Song
- Written: 1913
- Published: 1913
- Genre: Fight song
- Songwriter: Ted E. Haley

= The Stanford Jonah =

"The Stanford Jonah" is a fight song of the University of California, Berkeley written in 1913 by Ted Haley as an entry into a song contest held by the Daily Californian. The song gained popularity when the campus glee club traveled to Europe where the song was a hit and it continues to be a hit at most sporting events, but specifically at events between the California Golden Bears and their rival, the Stanford Cardinal. Georgia Tech's "White And Gold", The Naval Academy's "Up With The Navy", and the University of Montana's "Up With Montana" share this tune as well.

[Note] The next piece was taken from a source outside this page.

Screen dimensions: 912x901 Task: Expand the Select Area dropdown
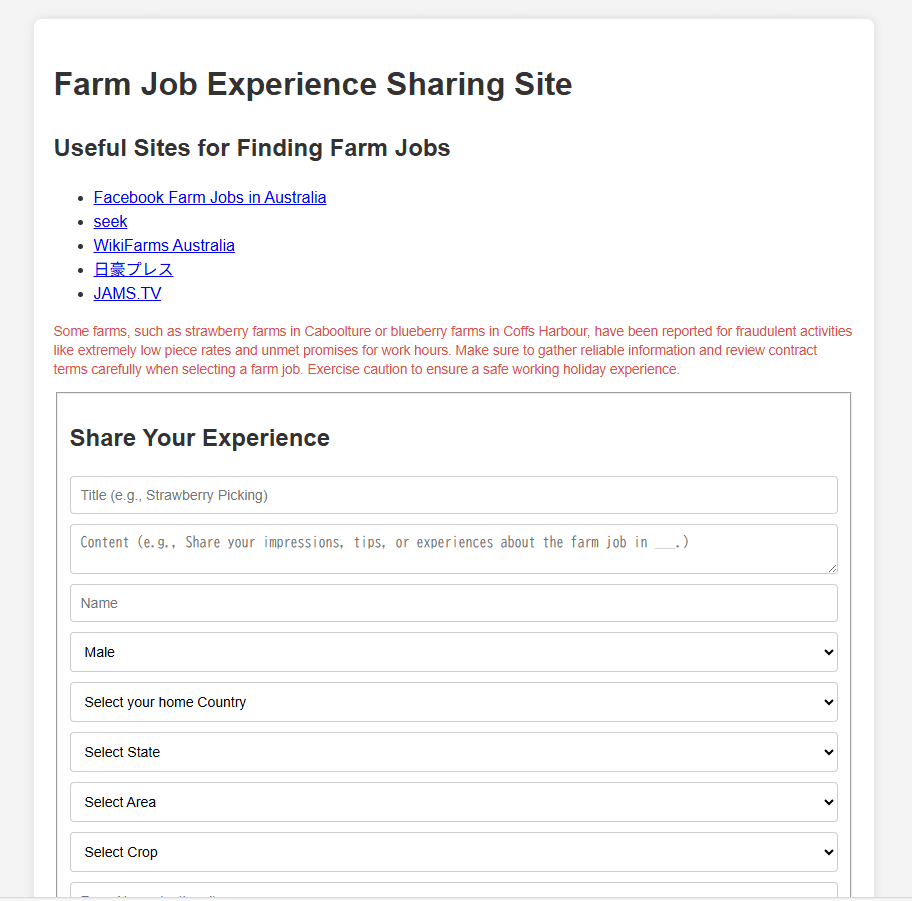click(453, 802)
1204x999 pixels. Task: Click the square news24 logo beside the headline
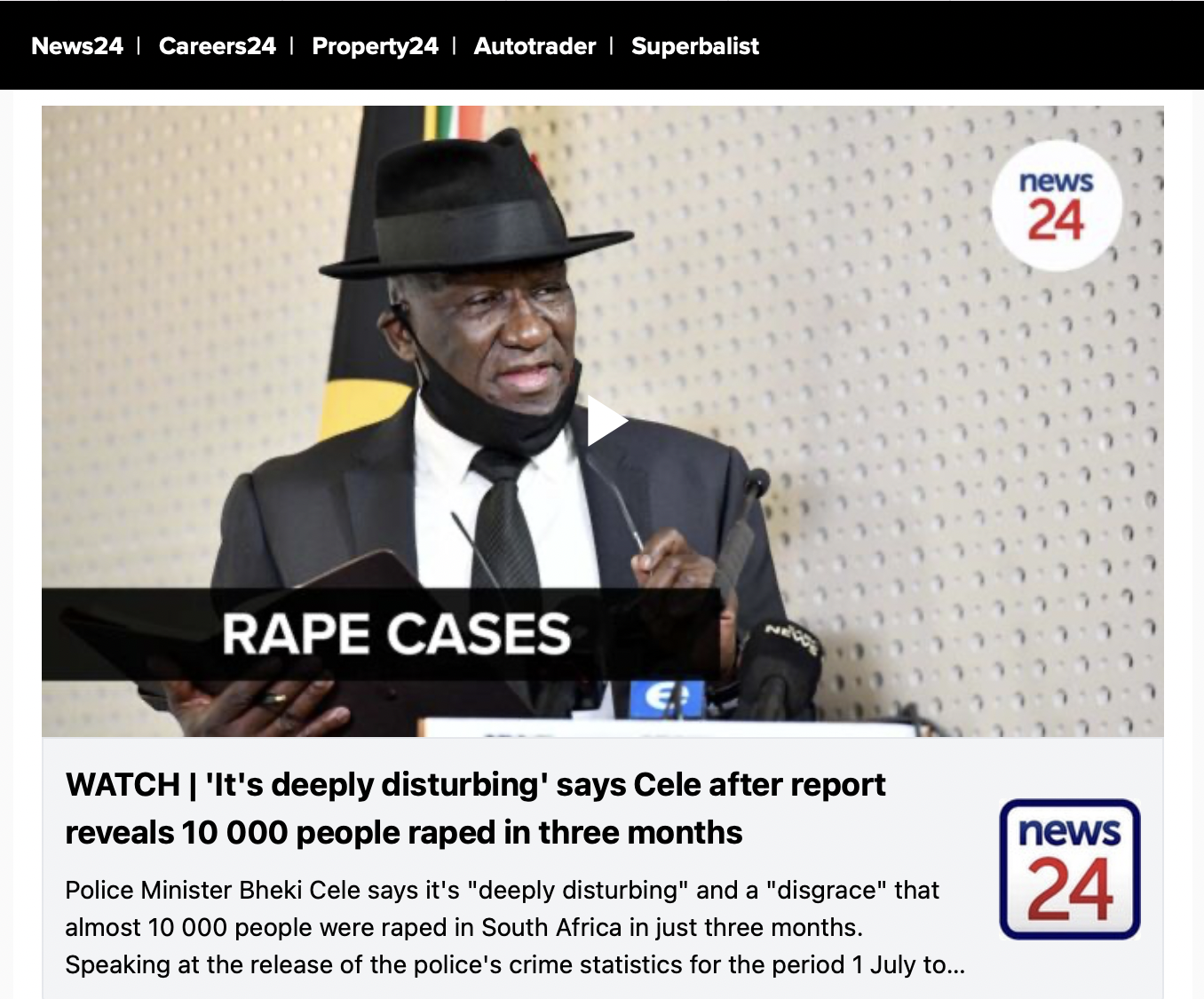[x=1070, y=869]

==Controversy and explanation==

There is a small controversy about the chorus of this song. In 1914, the University of Montana says that they originated this part with their fight song, "Up With Montana." The U.S. Naval Academy has the written permission of the University of Montana to use this song under the name "Up With The Navy." The Georgia Institute of Technology claims this song, with adapted lyrics, under the name of "White and Gold" as their rivalry Fight song against the University of Georgia. They also say that the University of Montana adopted the song from them. The University of California holds this song as its own, and since the song "White And Gold" came out after 1929, they state that it is probable that Georgia Tech got it from them after the 1929 Rose Bowl since the two teams have played each other rarely.

==Lyrics==

When the training days are done,
And the Big Game's just begun,
And there's music in the air;
When our team runs on the field,
Stanford knows her fate is sealed,
For the Golden Bear has left his lair.

When the yells of lusty throats
Start to getting Stanford's goats,
And the rooting section seems a howling mob,
Then you grab your hat and shout,
You let folks know you're about,
For you know that Stanford Jonah's on the job.

Chorus:
So then it's up with the Blue and Gold,
Down with the Red; red, red, red
California's out for a victory,
We'll drop our battle axe on Stanford's head; chop!
When we meet her, our team will surely beat her.
Down on the Stanford farm, there'll be no sound,
When our Oski rips through the air.
Like our friend Mister Jonah, Stanford's team will be found,
In the tummy of the Golden Bear.

Chorus

===Lyric references===
- The battle axe referred to is the Stanford Axe which is a perpetual football trophy with a history of being stolen.
- The Big Game referred to is the Big Game (football) which pits the California Golden Bears against the Stanford Cardinal in one of the most celebrated college rivalries.
- The Oski that rips through the air refers to an old cheer used by the Golden Bears at football games called "The Oski Yell" that has since been abandoned, but Oski is now the university mascot.
- "We'll drop our battle axe on Stanford's head, chop!" refers to Stanford's previous mascot the Indians, which was later deemed culturally insensitive in 1972, and changed to the Stanford Tree in subsequent years.